How do i integrate the complex function $f(z) = xy$ over the circle $C = [0, r]$ ?

What i have tried so far is to pass to polar coordinates, but i keep getting $0$ as a result. But since the function is not holomorphic it doesn't seem to be right.

Answer 1

It is true that the function $$xy = f(x, y) = f(z) = \Re{z}\Im{z}$$ is not holomorphic (since $u(x,y) = xy$ and $v(x,y) = 0$ the CR equations don't work) but that doesn't mean that this particular integral must be non-zero. Indeed, just looking at the graph should help assure you that this integral should be zero.
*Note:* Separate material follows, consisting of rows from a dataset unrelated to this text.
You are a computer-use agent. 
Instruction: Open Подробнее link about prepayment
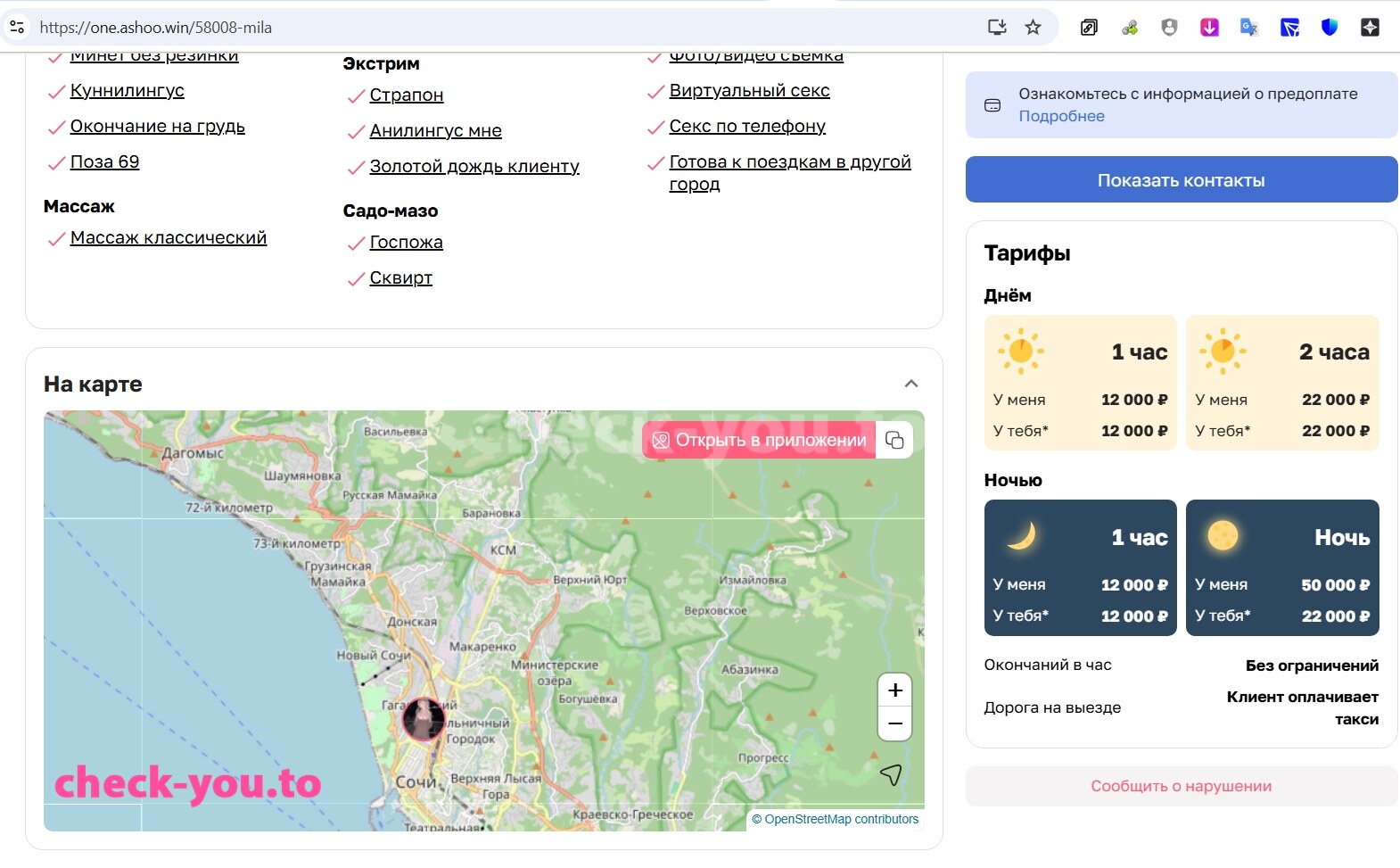coord(1061,116)
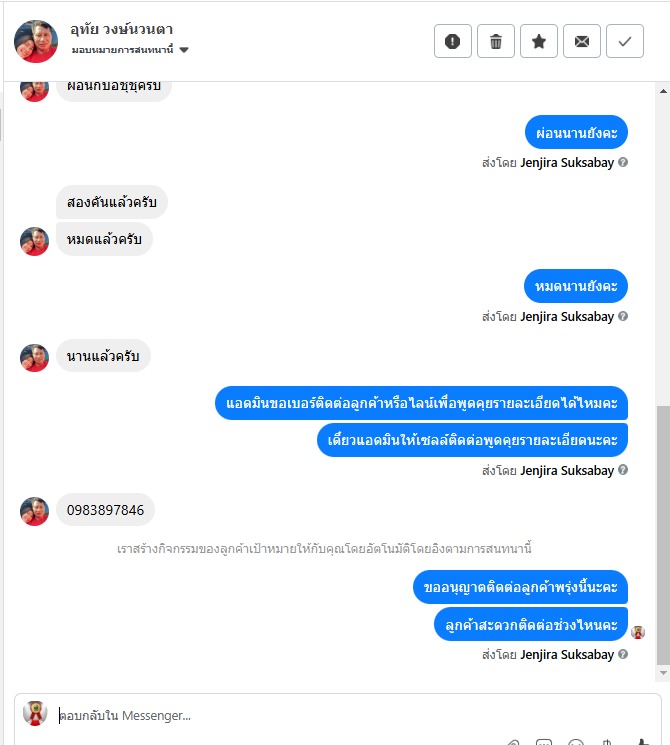Mark conversation as done with checkmark
This screenshot has width=670, height=745.
tap(625, 41)
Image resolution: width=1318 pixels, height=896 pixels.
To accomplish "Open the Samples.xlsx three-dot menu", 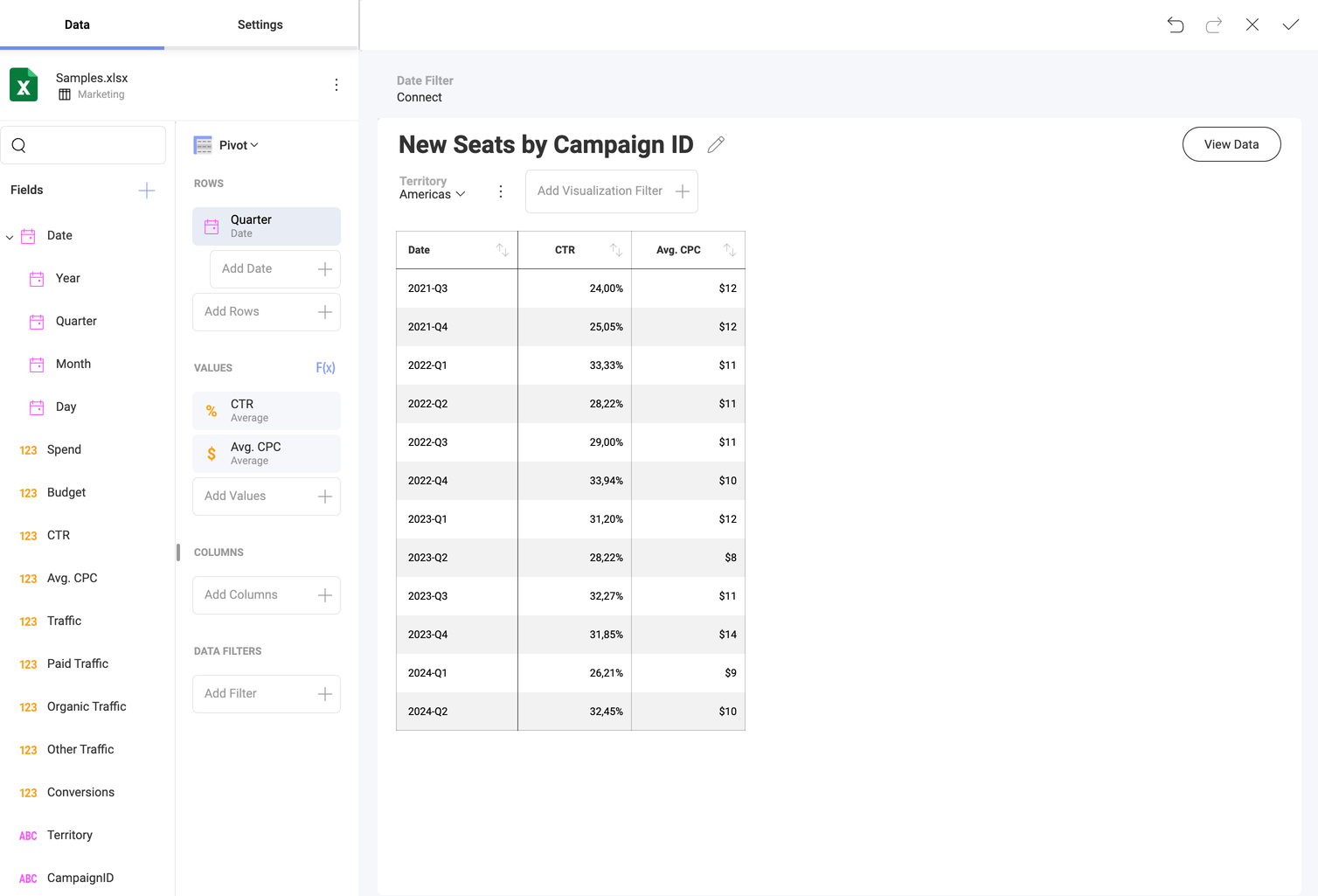I will coord(336,85).
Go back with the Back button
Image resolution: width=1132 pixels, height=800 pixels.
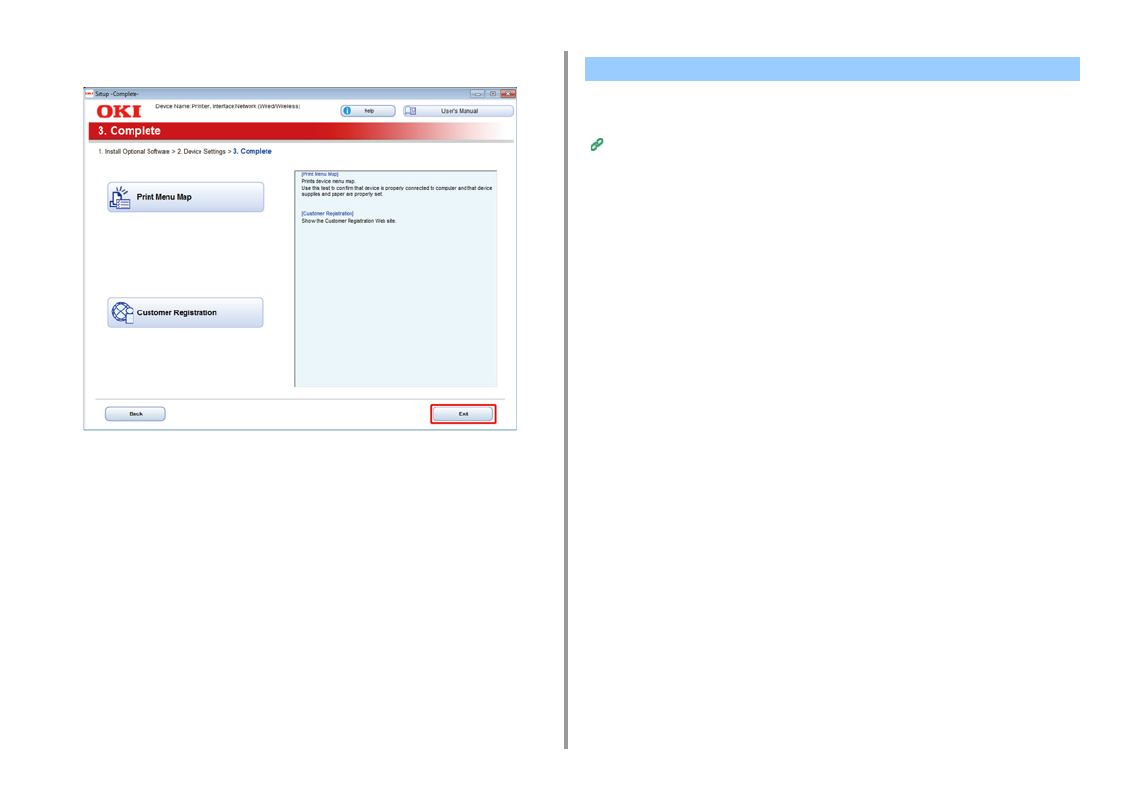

Then to be sure, putting $\gamma(t) = r e^{it}$ we get $$f(z) = \Re{z}\Im{z} = \frac{z + \bar{z}}{2}\frac{z - \bar{z}}{2i} = \frac{r^2}{4i}\left( e^{2it} - e^{-2it} \right)$$ and $\gamma '(t) = i r e^{it}.$ But then $$\int_0^{2\pi} \left( e^{2it} - e^{-2it} \right) ir e^{it} dt = ir \int_0^{2\pi} e^{3it} - e^{-it} dt = 0.$$